§ **The problem**:
An exact copy is needed of each line from the one including "601x568 pixels. How" through the last line of the entries, both ends counted, with nothing added.

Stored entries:
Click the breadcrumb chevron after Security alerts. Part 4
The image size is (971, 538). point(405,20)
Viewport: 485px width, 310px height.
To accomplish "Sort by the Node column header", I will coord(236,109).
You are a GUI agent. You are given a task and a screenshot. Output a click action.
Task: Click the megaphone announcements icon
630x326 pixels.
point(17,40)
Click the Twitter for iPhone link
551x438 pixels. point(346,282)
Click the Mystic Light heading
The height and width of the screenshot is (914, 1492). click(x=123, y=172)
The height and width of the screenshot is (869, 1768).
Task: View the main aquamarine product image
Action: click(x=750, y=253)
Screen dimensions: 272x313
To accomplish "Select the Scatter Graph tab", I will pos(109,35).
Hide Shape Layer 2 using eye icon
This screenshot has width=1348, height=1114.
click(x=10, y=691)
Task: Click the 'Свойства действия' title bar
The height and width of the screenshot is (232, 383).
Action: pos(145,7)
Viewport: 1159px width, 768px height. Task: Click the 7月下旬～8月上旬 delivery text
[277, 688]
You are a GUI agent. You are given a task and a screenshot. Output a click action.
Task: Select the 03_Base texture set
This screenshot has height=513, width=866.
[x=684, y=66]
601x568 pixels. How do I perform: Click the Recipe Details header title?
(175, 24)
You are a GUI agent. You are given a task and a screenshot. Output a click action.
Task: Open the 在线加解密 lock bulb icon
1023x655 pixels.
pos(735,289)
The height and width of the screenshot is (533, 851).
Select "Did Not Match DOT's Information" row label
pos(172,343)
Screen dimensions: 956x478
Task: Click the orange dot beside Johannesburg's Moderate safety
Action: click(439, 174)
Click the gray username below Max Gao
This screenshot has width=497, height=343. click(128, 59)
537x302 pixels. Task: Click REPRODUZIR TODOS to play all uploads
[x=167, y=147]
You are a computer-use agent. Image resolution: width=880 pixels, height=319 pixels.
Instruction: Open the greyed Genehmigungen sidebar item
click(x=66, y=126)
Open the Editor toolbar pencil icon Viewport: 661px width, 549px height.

§ **Reply**:
601x568 pixels. How do I perform: Click the Recipe Details header title?
(175, 24)
You are a GUI agent. You are given a task and a screenshot. Output a click action.
Task: Open the 在线加解密 lock bulb icon
1023x655 pixels.
pos(735,289)
The height and width of the screenshot is (533, 851).
Select "Did Not Match DOT's Information" row label
pos(172,343)
Screen dimensions: 956x478
Task: Click the orange dot beside Johannesburg's Moderate safety
Action: click(439, 174)
Click the gray username below Max Gao
This screenshot has width=497, height=343. click(128, 59)
537x302 pixels. Task: Click REPRODUZIR TODOS to play all uploads
[x=167, y=147]
You are a computer-use agent. Image resolution: width=880 pixels, height=319 pixels.
Instruction: Open the greyed Genehmigungen sidebar item
click(x=66, y=126)
Open the Editor toolbar pencil icon Viewport: 661px width, 549px height.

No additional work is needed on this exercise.